Bharadwaj tries to create a convincing world of Mumbai’s dark underbelly, where people are killed routinely, but the idea of moral acts and loyalty is much appreciated. Hence, Maqbool’s guilt not only has to do with the murder of Abbaji, but also the fact that his loyalty to Abbaji transcended the bond between a don and his goons – Maqbool treated Abbaji with respect that a father is given.
Here too, Bharadwaj suitably modifies his plot by showing us the extent of Maqbool’s guilt, whose hallucinations are much more frequent and de-settling than that of Nimmi’s. The strongest imagery of Shakespeare’s Macbeth is that of his Lady washing her hands over and over again when she believes that they still have blood over them, as a physical manifestation of her guilt in being party to Duncan’s murder. Bharadwaj chooses to do away with this crucial point and since Nimmi was in bed with Abbaji when he dies, the blood smears are imagined by her to be on her face and subsequently on the walls of Maqbool’s house.
Since the use of music is possible in its screen adaptation, Bharadwaj makes sure that the background score is foreboding and its use in crucial scenes (deaths of Abbaji, Maqbool and Nimmi), foretells the fate of the characters to the audience. The use of very local instruments such as the dhol, tasha and the tolling of the bells precedes all violent scenes and at every point that the movie takes a turn in the plot, a high pitched male voice is heard.
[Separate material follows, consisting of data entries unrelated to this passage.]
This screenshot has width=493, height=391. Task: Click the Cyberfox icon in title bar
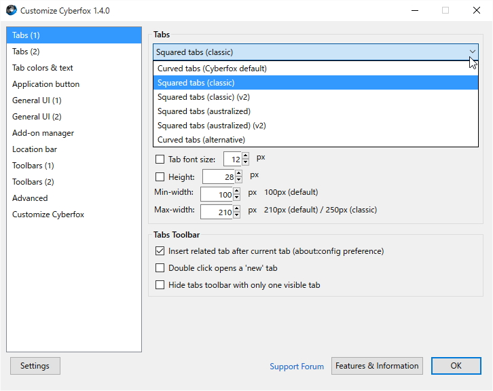[x=11, y=11]
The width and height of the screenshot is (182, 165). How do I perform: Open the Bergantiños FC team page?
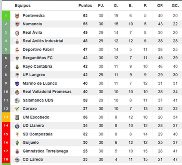37,58
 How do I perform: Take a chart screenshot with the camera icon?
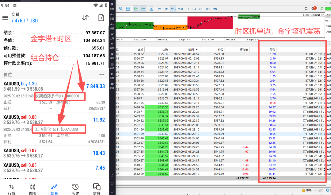[x=151, y=9]
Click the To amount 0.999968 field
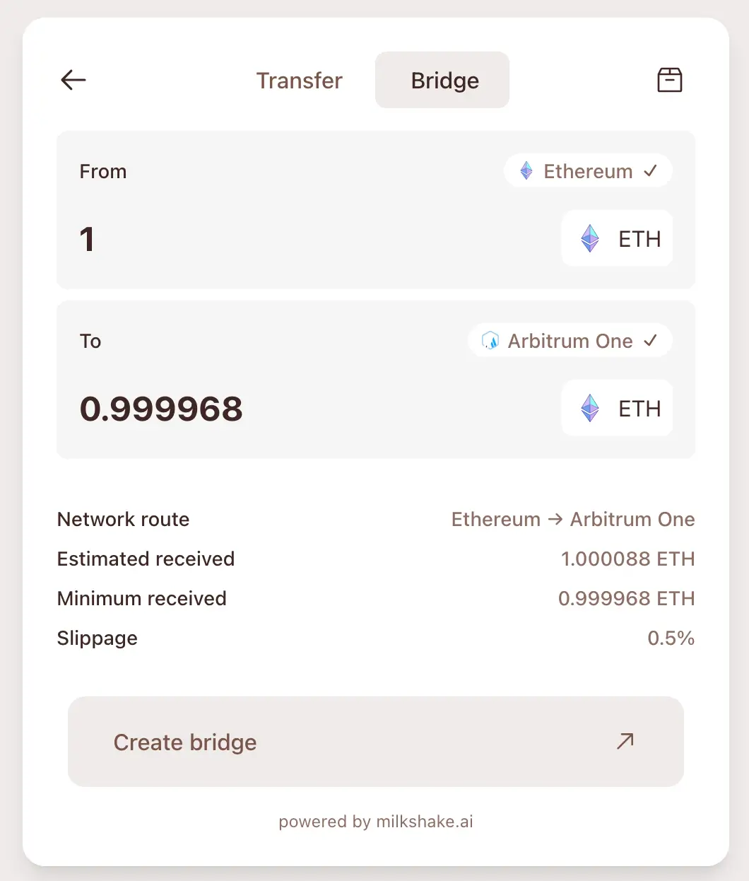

Bharadwaj also makes good use of songs to take the narrative forward, rather than the usual break in reality that is used in Hindi movies. Songs such as Ru-Ba-Ru that confirms Maqbool’s suspicion of Guddu’s love interest in Sameera (Abbaji’s daughter) and “Rone do” establishes the physical proximity of Nimmi and Maqbool’s relationship and acts as a precursor to his making up his to kill Abbaji.
Bharadwaj makes ample use of all the cinematic liberty he attains by adapting the story into his plot by juxtaposing the extent of madness, guilt and despair in Maqbool and Nimmi in the final scenes when the camera focuses on Irfan Khan, but in the mirror behind him, we see Tabu washing the walls in a hopeless attempt to ‘get the blood off them’, which is Bharadwaj’s interpretation of Lady Macbeth’s washing of her hands.
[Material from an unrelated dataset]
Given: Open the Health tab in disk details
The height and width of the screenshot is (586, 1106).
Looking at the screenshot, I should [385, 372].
The fact that Bharadwaj intends the movie to be one of unstable leadership and abject violence is clear in the ease with which he treats the scenes where Abbaji offers a pan to a politician and the effortless display of bullet marks that Abbaji flaunts on the body of his bodyguard who is eventually accused of murdering Abbaji.
However, the overwhelming idea is that Bharadwaj also deals with the wobbly relationship between Nimmi and Maqbool, the latter who has conflicting interests of love and loyalty. What he will eventually choose is clear to even the uninitiated audience much before the character himself. Bharadwaj uses a long shot of Maqbool and Nimmi in each other’s arms while standing on rocks at the edge of the sea; it is here that Bharadwaj’s Macbeth seals his destiny without even being conscious about his decision.
The visual detailing and the intrinsic understanding of the world that Bharadwaj places his characters in, the due attention to give it the dark premonition of sinister events and his equal emphasis on costumes, locations and the stress on the story that he is telling, makes Maqbool a good adaptation of Macbeth while preserving its individual standing as a movie that recounts the story of doomed love surrounded by guilt, violence and ruthless ambition.